## EXERCISE INPUT
......
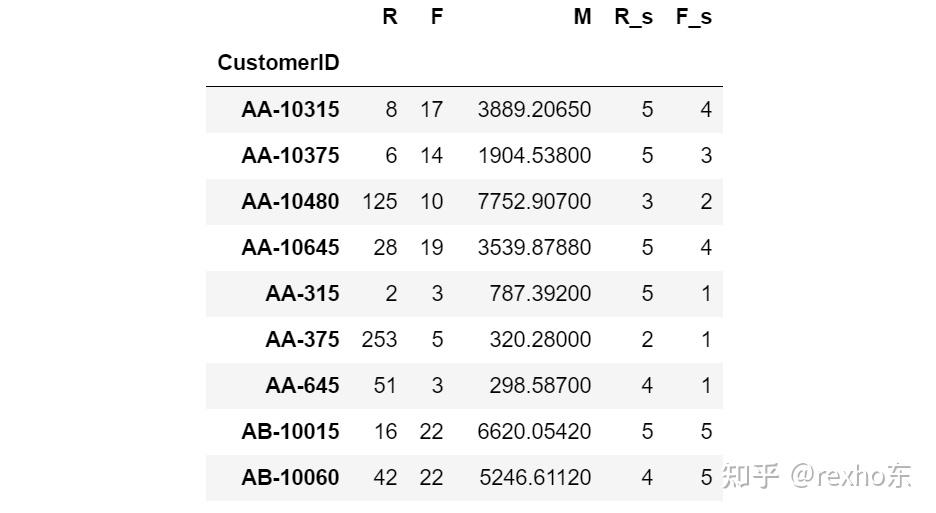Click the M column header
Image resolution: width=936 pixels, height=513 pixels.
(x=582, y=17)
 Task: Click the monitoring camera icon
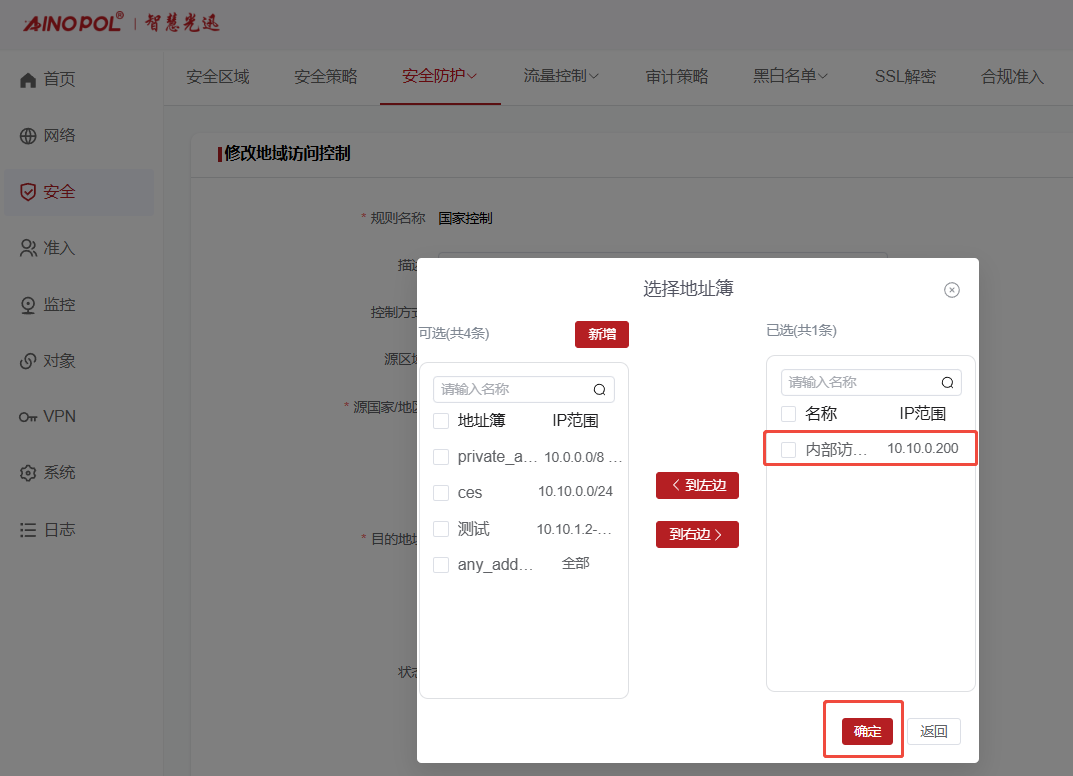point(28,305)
......
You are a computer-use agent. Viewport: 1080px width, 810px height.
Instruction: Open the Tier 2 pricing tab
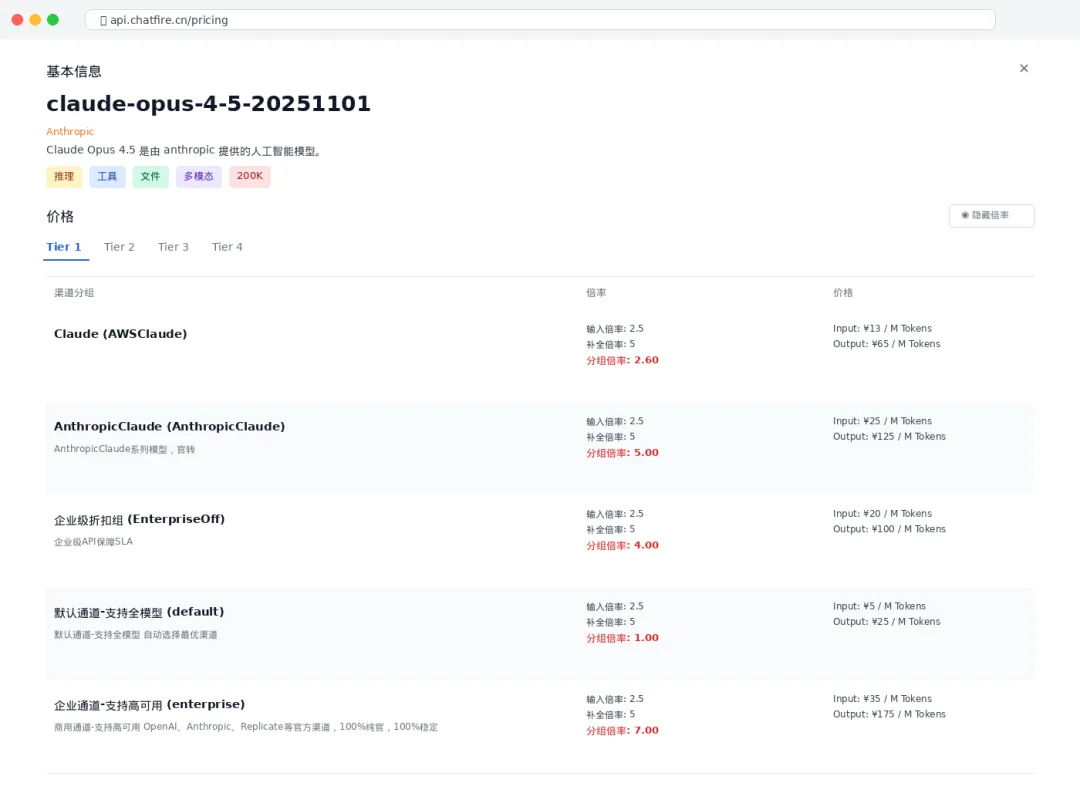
......
## WORK TO COMPLETE
Please recast the lines beginning with the one that contains "You are a computer-use" and ending with the one that contains "Instruction: Open the Tier 2 pricing tab", both included, as a JSON list of strings with one string per line and blank lines left out.

## OUTPUT FOR THIS EXERCISE
[
  "You are a computer-use agent. Viewport: 1080px width, 810px height.",
  "Instruction: Open the Tier 2 pricing tab"
]